Una
vez, un amigo mío pasó un día instalando grandes losas de piedra en su jardín.
Cuando su hija de cinco años rogó que la dejara ayudar, él le sugirió que
cantara para alentarlo. Ella se negó, ya que quería ayudar. Con mucho cuidado,
el padre la dejó poner sus manos sobre las piedras mientras las movía.
Sin
ella, podría haber colocado las losas en menos tiempo; sin embargo, al final
del día, no solo tenía losas nuevas, sino una hija que rebosaba de orgullo. Esa
noche, ella anunció: «Papá y yo colocamos las losas».
Desde
el principio, Dios ha dependido de personas para que su obra avance. Después de
equipar a Adán para que cultivara la tierra y supervisara los animales, dejó el
trabajo del huerto en sus manos (Génesis 2:15-20).
El
patrón ha continuado. Cuando Dios quiso una morada en la Tierra, no
descendieron del cielo un tabernáculo y un templo, sino que miles de artistas y
artesanos trabajaron para diseñarlo (Éxodo 35–38; 1 Reyes 6).
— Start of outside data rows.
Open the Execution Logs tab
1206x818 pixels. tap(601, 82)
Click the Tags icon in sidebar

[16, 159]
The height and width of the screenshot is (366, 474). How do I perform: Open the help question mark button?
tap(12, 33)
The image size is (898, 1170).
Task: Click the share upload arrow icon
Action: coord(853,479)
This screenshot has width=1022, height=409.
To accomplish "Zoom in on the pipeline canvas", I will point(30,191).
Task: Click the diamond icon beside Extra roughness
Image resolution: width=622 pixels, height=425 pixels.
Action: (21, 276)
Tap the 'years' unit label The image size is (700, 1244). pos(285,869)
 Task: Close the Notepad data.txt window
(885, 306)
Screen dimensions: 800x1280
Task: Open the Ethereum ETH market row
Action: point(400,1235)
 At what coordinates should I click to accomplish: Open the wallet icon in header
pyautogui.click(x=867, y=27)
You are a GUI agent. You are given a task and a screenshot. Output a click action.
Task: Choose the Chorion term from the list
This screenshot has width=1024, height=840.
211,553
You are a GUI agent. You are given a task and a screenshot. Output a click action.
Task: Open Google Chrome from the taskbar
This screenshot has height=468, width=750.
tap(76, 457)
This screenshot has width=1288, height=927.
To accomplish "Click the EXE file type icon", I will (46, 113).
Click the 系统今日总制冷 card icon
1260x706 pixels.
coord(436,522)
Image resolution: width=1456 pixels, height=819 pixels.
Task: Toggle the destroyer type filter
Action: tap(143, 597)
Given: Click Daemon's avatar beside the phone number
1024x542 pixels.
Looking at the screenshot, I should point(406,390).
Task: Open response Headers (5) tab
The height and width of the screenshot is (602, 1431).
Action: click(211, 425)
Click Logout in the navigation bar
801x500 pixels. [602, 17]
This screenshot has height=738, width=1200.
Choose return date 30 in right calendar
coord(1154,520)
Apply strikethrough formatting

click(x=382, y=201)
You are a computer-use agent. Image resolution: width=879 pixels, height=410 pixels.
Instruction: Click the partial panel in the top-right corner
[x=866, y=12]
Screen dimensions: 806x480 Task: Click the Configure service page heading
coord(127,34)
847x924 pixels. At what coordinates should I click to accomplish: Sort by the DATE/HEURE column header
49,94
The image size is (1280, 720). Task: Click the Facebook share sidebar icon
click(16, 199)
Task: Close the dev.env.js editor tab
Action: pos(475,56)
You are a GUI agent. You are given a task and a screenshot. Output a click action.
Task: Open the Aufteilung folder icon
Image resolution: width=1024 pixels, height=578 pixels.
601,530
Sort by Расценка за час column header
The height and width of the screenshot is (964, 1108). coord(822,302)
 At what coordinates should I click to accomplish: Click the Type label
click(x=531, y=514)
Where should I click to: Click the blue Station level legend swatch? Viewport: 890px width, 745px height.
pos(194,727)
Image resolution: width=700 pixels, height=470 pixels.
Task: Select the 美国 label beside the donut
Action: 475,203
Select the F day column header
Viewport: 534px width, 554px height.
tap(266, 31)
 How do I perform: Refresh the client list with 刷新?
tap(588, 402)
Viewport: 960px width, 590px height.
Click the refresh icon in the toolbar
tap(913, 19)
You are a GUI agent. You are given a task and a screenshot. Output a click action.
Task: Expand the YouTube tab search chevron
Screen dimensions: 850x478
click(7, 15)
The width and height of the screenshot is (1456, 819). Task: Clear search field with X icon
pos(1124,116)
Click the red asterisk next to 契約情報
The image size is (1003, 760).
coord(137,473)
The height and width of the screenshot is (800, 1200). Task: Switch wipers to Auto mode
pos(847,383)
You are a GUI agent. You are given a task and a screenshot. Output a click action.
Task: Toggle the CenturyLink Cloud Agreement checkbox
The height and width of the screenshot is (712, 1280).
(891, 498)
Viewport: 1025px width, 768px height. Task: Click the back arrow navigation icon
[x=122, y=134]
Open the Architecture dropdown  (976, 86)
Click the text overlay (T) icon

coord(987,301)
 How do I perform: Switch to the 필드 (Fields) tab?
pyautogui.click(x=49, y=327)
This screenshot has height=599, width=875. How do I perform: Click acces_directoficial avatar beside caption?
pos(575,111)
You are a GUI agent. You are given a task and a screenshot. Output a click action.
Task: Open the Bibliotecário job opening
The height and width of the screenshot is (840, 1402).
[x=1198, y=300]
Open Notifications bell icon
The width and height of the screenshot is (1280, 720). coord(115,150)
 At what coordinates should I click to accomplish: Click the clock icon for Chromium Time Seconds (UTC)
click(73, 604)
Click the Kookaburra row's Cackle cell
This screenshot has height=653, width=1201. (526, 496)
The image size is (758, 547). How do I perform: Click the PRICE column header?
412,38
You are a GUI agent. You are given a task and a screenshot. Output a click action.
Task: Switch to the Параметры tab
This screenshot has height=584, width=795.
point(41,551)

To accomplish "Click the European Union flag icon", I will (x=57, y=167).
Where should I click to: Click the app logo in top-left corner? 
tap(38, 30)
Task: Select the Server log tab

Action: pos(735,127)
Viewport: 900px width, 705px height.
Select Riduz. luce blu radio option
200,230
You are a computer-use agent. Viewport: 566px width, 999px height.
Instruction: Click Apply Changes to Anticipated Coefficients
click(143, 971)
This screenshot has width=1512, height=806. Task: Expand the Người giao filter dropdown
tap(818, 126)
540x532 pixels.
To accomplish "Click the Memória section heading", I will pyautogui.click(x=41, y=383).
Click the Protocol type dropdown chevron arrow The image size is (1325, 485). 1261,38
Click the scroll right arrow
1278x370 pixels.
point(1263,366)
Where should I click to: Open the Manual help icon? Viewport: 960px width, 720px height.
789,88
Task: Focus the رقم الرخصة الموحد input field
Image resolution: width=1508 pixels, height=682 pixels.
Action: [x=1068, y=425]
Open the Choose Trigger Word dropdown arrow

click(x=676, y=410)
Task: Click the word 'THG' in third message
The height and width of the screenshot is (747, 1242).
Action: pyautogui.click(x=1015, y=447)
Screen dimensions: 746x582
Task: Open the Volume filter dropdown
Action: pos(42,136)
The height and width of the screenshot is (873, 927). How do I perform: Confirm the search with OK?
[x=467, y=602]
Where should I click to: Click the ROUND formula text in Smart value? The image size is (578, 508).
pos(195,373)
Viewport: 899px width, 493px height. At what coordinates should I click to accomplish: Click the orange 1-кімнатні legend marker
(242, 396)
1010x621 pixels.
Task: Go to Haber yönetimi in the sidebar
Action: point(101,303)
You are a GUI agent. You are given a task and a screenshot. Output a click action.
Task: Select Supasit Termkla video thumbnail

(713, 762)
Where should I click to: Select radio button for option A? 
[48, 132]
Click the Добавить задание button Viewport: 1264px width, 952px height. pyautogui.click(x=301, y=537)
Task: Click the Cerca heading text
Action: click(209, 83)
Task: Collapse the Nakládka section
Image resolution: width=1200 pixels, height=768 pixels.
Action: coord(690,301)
Cuando Jesús
proclamó la llegada del reino de Dios a este mundo, invitó a seres humanos para
que ayudaran. Dijo a sus discípulos: «Rogad, pues, al Señor de la mies, que envíe
obreros a su mies» (Mateo 9:38).
De la misma manera que un padre obra con sus hijos, así también Dios nos da la bienvenida a todos como colaboradores en su reino.